Picture by Keith Hall. Republished here under a creative commons attribution license.
Activity: post about who your learners are and what you do to plan lessons
1) Post about your own situation and what you do to plan lessons. There is a link called comments at the bottom right of the screen. You can add the details there.
2) If you see an explanation that resonates with your own experiences, explain where you see the similarities and also identify further differences in a comment.
My name is Julia, Green Fingers, I teach advanced and intermediate English to teenagers and adults at the U. of M. I've been teaching for 3 years. I work with predominantly Asian students. My main challenge is to keep a consistent flow of information while going into the basics once in a while, to learn to make lessons plans may help me.

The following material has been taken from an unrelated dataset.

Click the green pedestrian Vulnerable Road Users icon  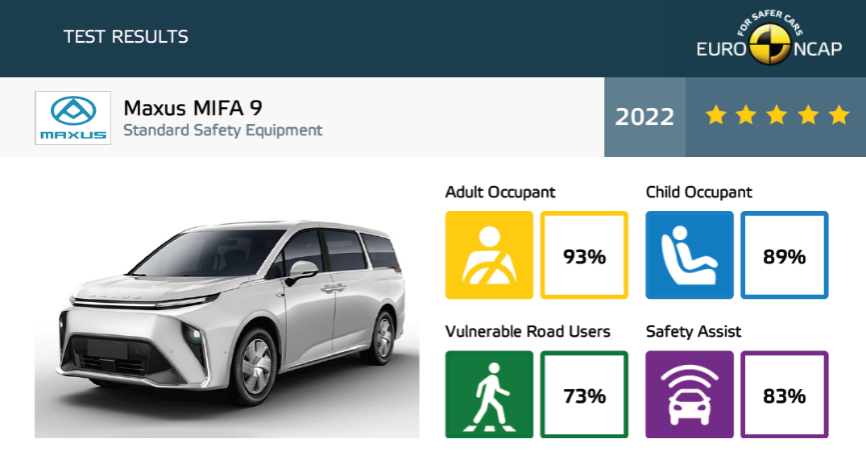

My name is Amanda, Coffee-a-holic. I hear you, I've been teaching for over 30 years now and I remember well how hard was for me. Lesson plans are useful but honestly, I don't use them, I go with the flow and have only a general outline of topics. I guess that comes with experience. However, if I had known how to make a lesson plan when I started it would have helped me a lot. I teach kids at a primary school called BaeL. My main challenge is to have energy to keep up with this kids!
Hopefully, we will begin to see some patterns that are the same across the world.